I proceeded to share the story of Passover from snippets of the Bible and remembered versions of Jewish Haggadahs I had read. As I identified Egypt with Mitzrahim (the Hebrew word for the country), the land of bondage for the ancient Hebrews, I asked the students this question: “What is YOUR Mitzrahim? What are YOU in bondage to? How will YOU escape that bondage?”
Now, this is not a question for the faint of heart to ask college students! But we did have a little fun with references to Charlton Heston, the parting of the Red Sea, and Cecil B. DeMille theatrics - and I did volunteer to go first. I wimped out, though, and chose my “bondage” to workaholism and expressed my intent to take more time to relax, enjoy family, and not be “enslaved” to the college. The things I could have listed otherwise! Not all of the students felt free to follow my lead, but some shared deeply: alcoholism, striving for perfection, inability to follow-through. As with me, I’m sure the untold stories of Mitzrahim were even more intgriguing.
I found the exercise to be very helpful, both for me and the students. Passover served us well. And then we went on to talk about Easter and the traditional Christian understanding of what is meant by the Passion, Good Friday, and Easter morning. We talked about atonement, suffering servanthood, bondage to sin, and possibilities of release from that bondage. We shared about the traditional Quaker focus on “bearing the cross,” not “fleeing the cross,” and being “inwardly crucified” to our own will and human nature.

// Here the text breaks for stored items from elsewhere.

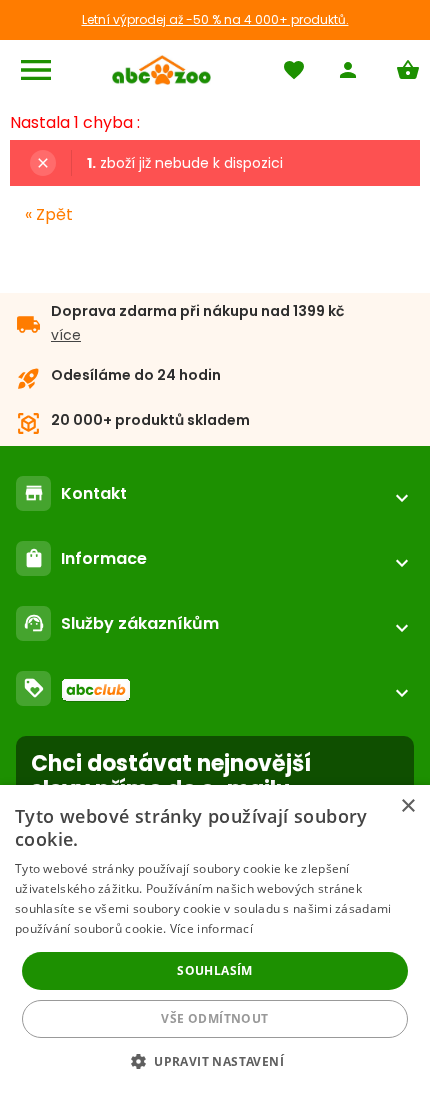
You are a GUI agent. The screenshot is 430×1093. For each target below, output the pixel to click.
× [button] (407, 806)
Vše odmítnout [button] (214, 1018)
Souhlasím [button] (215, 970)
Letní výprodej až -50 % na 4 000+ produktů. (215, 19)
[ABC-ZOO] (161, 70)
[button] (215, 1060)
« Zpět (49, 214)
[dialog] (215, 939)
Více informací (211, 928)
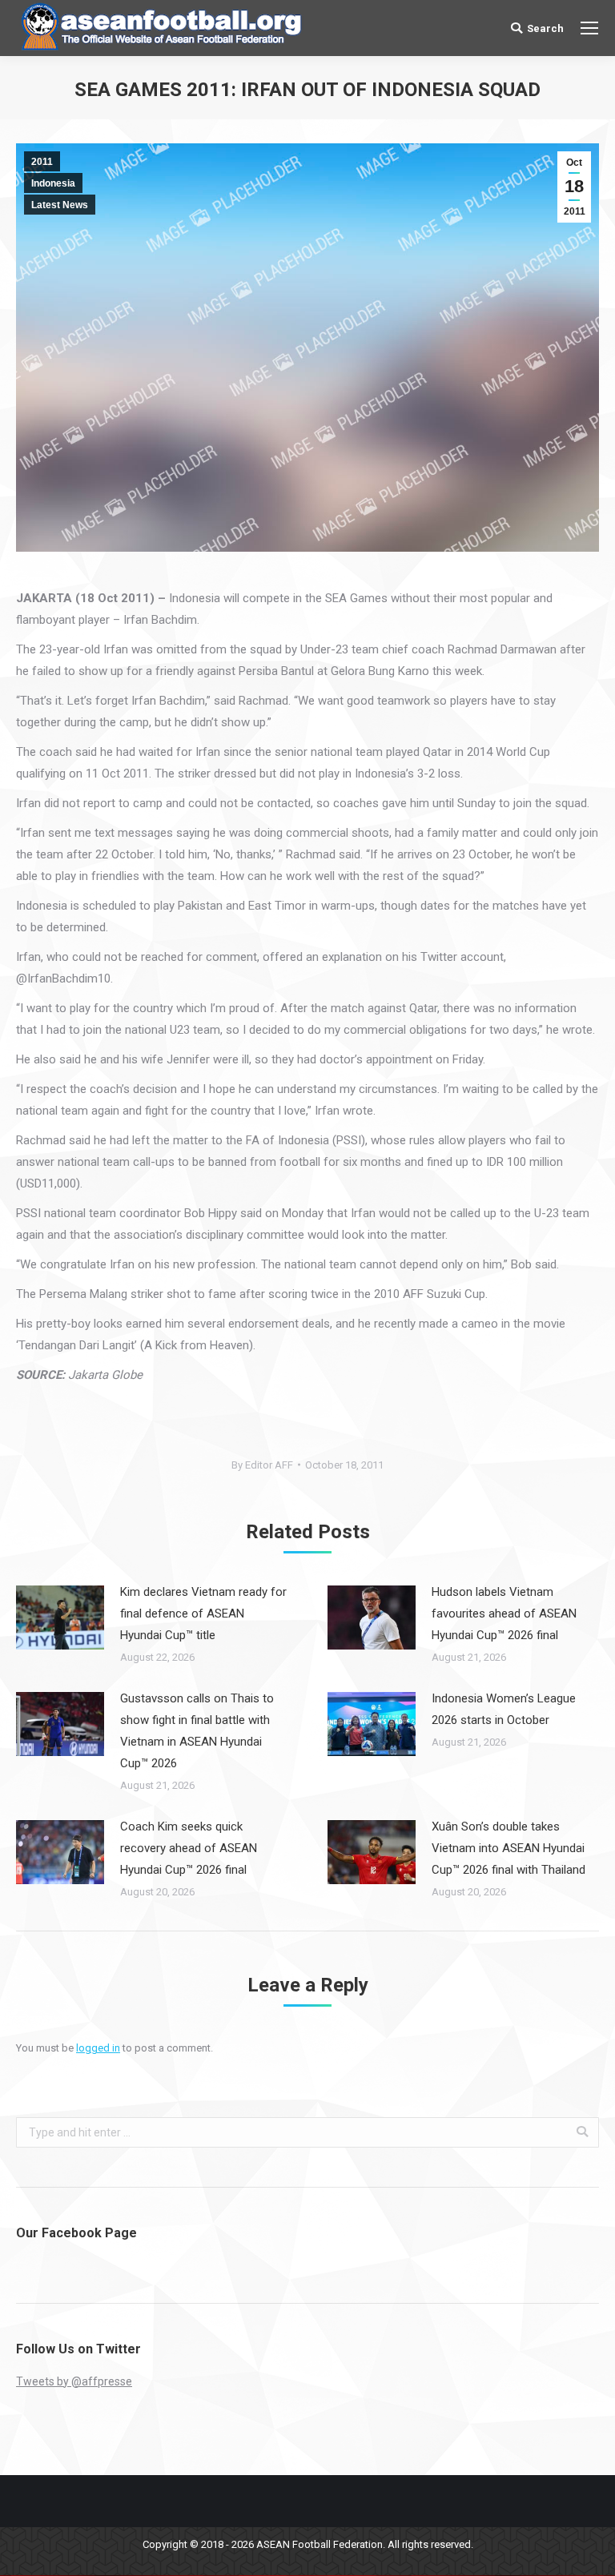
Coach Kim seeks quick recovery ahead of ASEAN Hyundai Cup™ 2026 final (188, 1848)
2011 (42, 161)
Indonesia (53, 183)
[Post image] (60, 1617)
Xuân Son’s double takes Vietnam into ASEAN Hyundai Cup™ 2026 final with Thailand (508, 1848)
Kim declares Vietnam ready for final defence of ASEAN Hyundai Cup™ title (203, 1613)
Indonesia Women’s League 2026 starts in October (504, 1709)
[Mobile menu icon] (589, 28)
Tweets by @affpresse (74, 2381)
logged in (98, 2048)
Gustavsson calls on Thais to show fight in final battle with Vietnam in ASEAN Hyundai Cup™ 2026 (197, 1730)
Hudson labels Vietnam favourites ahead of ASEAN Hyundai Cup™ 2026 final (504, 1613)
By (262, 1465)
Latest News (59, 205)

The Quaker default setting is to internalize the usual “outward forms” of religion, including “holy days.” Every day ought to be a day when the Light of Christ is born in our hearts; every day ought to be a day when it is resurrected in our lives; every day ought to be a day when we “bear the cross” and try to crucify whatever keeps us in bondage. What others make of these special days and observances is not for me to decide, but I would hope the emphasis would not be on the expropriation of others’ meaningful symbols and rituals but on an authentic experience of the meaning represented by those forms. I would hope that the meaning of these special days in each tradition would offer opportunity to reflect deeply on such questions as slavery, injustice, sin, culpability, and extricating ourselves from our own participation in personal actions and systems that keep ourselves and others in bondage.